The Government of Alberta identified 115 new COVID-19 cases Monday afternoon and urged residents to get their vaccine jabs for a shot at three $1 million prizes.
There are now 3,089 active cases of the virus in the province, to go along with 225,219 recovered cases. One new death was reported Monday — a woman in her 40s in Central zone died on June 12. The province’s COVID death toll sits at 2,270.
The City of Red Deer is down to 114 active cases, which is one fewer than Sunday, according to geospatial mapping on the provincial government’s website.
Meanwhile, Premier Jason Kenney released more details on the province’s vaccination lotteries in a news conference on Monday.
Starting Monday, any Albertan 18 and older who has received a first vaccine dose can register to enter for the first $1 million prize. Eligibility will close seven days after the province hits its target of 70 per cent first-dose vaccinations for all Albertans 12 and older.
Once 70 per cent is reached, and the vaccines have two weeks to take full effect, the province plans to lift all but a handful of health restrictions, essentially returning the economy and community to its pre-COVID state.
As of Monday, 68.7 per cent of Albertans had received at least one dose. The province expects to hit the 70 per cent target by Friday, which would mean those entering the lottery have until June 25.
The first $1-million lottery draw will be held on the day the restrictions lift, likely at the end of June or early July. To enter the lottery go to alberta.ca/lottery.

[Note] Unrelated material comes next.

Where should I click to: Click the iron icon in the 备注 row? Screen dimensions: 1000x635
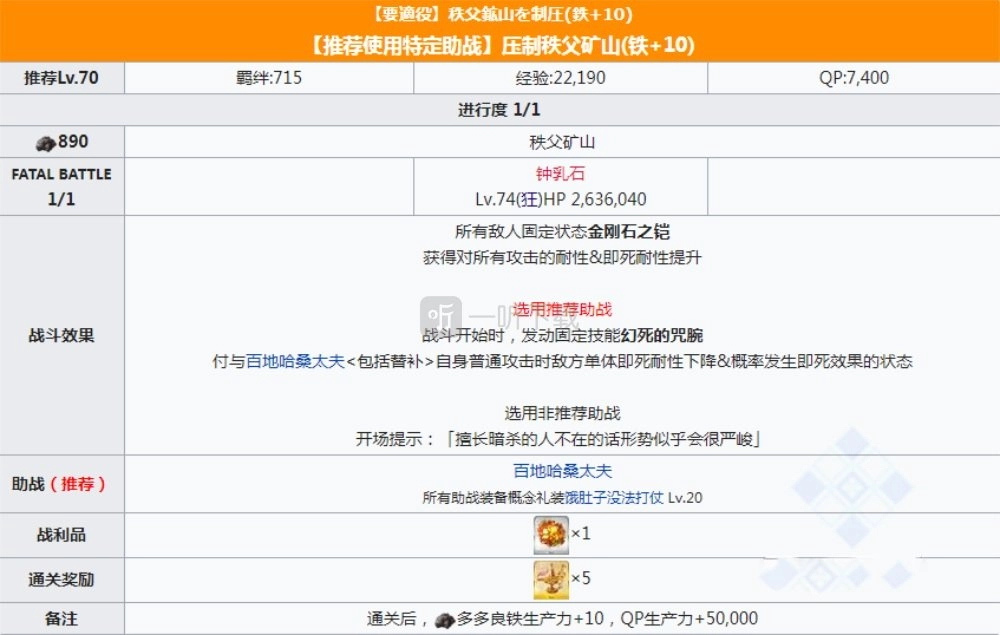(x=445, y=620)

To encourage people to continue to get vaccinated two other lotteries will follow in August and September. Any Albertan over the age of 18 who has received both doses will be eligible.
The first second-dose lottery winner will be announced on Aug. 31 and the final second-dose winner on Sept. 30.
Kenney says 48,000 more Albertans must step up for a first dose of COVID vaccine to fully lift health restrictions, and hopes his new lottery plan will be that incentive.
“The more people we can get vaccinated more quickly, the safer we all are,” Kenney said.
Kenney said he asked Health Minister Tyler Shandro a month ago to devise an incentive plan, knowing that demand for first doses would drop off.
“We knew a point would come when we would run out of low-hanging fruit in terms of people who were eager to get the jab, and we reached that point about a week, two weeks ago,” said Kenney.
“I asked (Shandro’s) team to start getting creative about shaking the trees for that last 10 or 15 per cent (of the eligible population).
“Now is the time, exactly the right time, for us to start being creative, offering these incentives.”
The province is now in the second stage of its reopening plan, the most ambitious reopening program in Canada.
Museums, libraries, movie theatres, casinos and other entertainment venues reopened last week to limited capacity after being shuttered for months.
Restaurants can now have diners indoors as well as on the patio.
Kenney has said he would like to see Alberta fully reopened by early July so people can take part in signature festivals such as the Calgary Stampede.
Also Monday, Stampede officials announced the event, expected to run from July 9-18, would keep its attendance at half capacity. They said attendees could be required to show proof of vaccination or undergo rapid testing to enter some venues.
Staff and volunteers will also be required to wear masks and have rapid COVID-19 testing.
When looking at the province’s mapping for COVID-19 cases on the municipality setting, regions are defined by metropolitan areas, cities, urban service areas, rural areas and towns with approximately 10,000 or more people; smaller regions are incorporated into the corresponding rural area.
With that setting, Red Deer County has 21 active cases, Lacombe County has 17, the City of Lacombe has 10, Sylvan Lake has 10, Mountain View County has five, Olds has four, Clearwater County has 40 and Stettler County has four.
The City of Camrose has two active cases, Camrose County has five, Kneehill County has four, while Drumheller and Starland County have none.
On the local geographic area setting, Wetaskiwin County, including Maskwacis, has 52 active. Ponoka, including East Ponoka County, has six active cases and Rimbey, which includes West Ponoka County and parts of Lacombe County, has 14 active.
Provincially, 270 people are currently hospitalized by COVID-19, with 73 of them in an intensive care unit. In the Central zone, 25 are hospitalized, with six of those individuals in an ICU.
Overall, the Central zone has 366 active cases, while the Calgary zone has 1,283, the Edmonton zone has 750, the North zone has 570 and the South zone has 118.